The question is not whether you could undertake any WRA, nor whether you would be sanctioned inappropriately. Being unable to carry out an activity does not mean that there would be a risk to anyone’s health if you are required to do so. A substantial risk to health must be identified.

The health care professional reported that you have no history of suicide attempts. You have self harmed by cutting or biting yourself, last time being a couple of months ago. You experience on-going low thoughts of hanging yourself suggesting that if found to be fit for work at this time, there may be a substantial risk to your health at this time. Although you do have the risk factors detailed above you are on monthly prescriptions, you are engaging with services, no issues with behaviour noted, no hospital admissions due to mental health condition. You are currently living in a house share. You have good friend support. You have reasonable day to day function, you are able to use public transport, a computer and a mobile phone. The health care priofessional reported that it seems unlikely that appropriately tailored work related activity would cause a substantial risk to your mental health.

Whilst it is not in doubt that you have health conditions that affect your day to day living, these do not limit your functional abilities sufficiently for you to have LCWRA. Taking into consideration the activities that you are able to do in your typical dau it would be reasonable for you to undertake some form of WRA as described above. There is no evidnce that finding you capable of WRA would place you at substantial risk in the context of the journey to and from the Jobcentre (or other provider) or whilst there. Also there is no evidence that you would put anyone else at substantial risk. I have concluded that this Regulation does not apply in your case.

The Law

Social Security (Claims and Payments) Regulations 1987, reg 17(4)
Social Security (Employment and Support Allowance) Regulations 2008, regs 19, 29, 34 and 35
Social Security Act 1998 section 9
Social Security and Child Support (Decision and Appeals) Regulations 1999 reg 3 & reg 3ZA
Social Security (Credits) Regulation 1975 reg 8b
Welfare Reform Act 2007, sections 1, 2, Part 2 Schedule 1 (ESA IR)

If you want to know more information about this decision, please contact us on the phone number or address at the top of this letter.

Yours sincerely

ESA Decision Maker

Ok, I’ve been stewing over this one for about a week. Finally found the emotional strength to write about this. So… I don’t meet the criteria, ok, that’s not the end of the world. There are criteria, I don’t meet them. I can live with that. My beef is with this following section.

The question is not whether you could undertake any WRA, nor whether you would be sanctioned inappropriately. Being unable to carry out an activity does not mean that there would be a risk to anyone’s health if you are required to do so. A substantial risk to health must be identified.

Right, so they don’t consider that being required to do an activity I’m incapable of doing would pose a health risk to anyone. After acknowledging that I have multiple mental illnesses, they don’t consider being asked to perform an impossible task to be a health risk? I have informed them, repeatedly, that the trigger for my depression and my suicidal ideation is feeling that I have no choice but to do something I can’t do.

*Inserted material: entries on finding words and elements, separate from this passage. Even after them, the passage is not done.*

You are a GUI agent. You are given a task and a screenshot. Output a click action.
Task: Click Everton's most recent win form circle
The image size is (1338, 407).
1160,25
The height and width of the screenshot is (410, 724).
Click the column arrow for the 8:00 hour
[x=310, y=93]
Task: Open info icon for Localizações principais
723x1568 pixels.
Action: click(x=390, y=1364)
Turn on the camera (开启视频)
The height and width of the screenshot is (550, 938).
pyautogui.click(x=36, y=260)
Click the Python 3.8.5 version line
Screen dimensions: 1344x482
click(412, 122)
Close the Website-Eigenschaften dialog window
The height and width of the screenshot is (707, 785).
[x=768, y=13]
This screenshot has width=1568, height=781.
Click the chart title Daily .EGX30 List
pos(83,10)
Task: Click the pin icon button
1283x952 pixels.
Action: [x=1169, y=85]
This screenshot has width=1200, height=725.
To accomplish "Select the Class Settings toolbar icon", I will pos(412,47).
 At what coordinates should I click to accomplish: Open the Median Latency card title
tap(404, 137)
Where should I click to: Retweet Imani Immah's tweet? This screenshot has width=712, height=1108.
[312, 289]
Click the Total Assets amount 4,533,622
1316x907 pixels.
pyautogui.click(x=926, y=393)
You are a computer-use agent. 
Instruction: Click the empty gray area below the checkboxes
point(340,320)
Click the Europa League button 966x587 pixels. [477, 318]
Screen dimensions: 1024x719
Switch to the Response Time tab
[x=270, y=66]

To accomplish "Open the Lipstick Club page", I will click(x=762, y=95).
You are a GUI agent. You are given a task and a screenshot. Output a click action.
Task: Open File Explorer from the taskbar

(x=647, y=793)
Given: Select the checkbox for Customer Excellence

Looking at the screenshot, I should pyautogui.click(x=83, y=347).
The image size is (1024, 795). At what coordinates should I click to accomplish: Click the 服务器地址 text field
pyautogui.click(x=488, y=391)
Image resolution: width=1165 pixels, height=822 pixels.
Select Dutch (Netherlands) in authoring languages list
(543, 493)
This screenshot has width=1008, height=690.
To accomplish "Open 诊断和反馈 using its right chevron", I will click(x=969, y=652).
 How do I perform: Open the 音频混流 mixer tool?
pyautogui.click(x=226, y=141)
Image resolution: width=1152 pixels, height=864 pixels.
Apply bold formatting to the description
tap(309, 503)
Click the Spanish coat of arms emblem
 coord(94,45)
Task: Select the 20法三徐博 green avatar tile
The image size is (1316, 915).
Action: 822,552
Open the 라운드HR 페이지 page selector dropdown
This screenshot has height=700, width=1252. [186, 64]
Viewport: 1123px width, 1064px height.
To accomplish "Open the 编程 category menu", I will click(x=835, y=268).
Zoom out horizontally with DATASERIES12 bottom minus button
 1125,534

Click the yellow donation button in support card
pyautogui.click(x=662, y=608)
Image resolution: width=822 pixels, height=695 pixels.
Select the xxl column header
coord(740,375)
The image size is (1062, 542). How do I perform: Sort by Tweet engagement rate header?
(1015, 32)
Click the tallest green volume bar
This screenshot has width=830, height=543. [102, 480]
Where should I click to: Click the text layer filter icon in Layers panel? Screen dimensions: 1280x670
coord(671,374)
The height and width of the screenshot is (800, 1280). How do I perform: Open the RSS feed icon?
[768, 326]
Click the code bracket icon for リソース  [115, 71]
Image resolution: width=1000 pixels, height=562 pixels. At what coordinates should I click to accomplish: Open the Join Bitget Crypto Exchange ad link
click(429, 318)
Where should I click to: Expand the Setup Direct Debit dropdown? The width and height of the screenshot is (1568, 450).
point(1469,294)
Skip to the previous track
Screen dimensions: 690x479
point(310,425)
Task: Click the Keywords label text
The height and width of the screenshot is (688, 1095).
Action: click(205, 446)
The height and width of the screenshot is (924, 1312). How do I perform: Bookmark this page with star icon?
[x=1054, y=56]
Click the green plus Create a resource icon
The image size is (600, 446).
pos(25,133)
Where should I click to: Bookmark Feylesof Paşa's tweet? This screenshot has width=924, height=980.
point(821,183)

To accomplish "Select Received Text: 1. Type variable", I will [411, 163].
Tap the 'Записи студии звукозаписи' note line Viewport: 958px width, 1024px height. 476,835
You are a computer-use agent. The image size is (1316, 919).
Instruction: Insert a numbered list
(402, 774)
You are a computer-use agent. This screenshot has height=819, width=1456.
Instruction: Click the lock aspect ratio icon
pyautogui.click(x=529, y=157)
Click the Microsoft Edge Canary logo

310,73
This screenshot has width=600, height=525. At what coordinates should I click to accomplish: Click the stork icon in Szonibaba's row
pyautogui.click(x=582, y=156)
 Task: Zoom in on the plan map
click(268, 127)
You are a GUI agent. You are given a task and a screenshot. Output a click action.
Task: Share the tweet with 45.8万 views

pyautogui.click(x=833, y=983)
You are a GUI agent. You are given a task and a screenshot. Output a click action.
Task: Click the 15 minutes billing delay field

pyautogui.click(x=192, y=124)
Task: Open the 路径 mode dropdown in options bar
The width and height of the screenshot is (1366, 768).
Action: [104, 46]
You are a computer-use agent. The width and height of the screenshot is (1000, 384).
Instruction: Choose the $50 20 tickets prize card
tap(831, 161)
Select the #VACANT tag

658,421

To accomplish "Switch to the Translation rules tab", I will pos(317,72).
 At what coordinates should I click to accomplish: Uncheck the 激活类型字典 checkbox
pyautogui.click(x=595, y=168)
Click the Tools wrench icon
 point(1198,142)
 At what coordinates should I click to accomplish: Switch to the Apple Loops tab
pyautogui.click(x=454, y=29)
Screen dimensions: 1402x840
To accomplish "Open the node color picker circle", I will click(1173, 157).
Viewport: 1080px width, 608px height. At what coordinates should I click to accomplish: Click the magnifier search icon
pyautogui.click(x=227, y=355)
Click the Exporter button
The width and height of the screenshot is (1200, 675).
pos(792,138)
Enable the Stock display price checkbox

  • They can request that I do a thing that I’m incapable of doing
  • They can take away the money I need to live if I don’t do that thing
  • They have been informed that this sort of situation is my exact trigger for worsening mental health
  • They do not believe that this situation poses a substantial risk to my health.

I would say there aren’t words to describe how I feel about this, but that would be a lie. There are words, they’re just not ones I would use in polite company.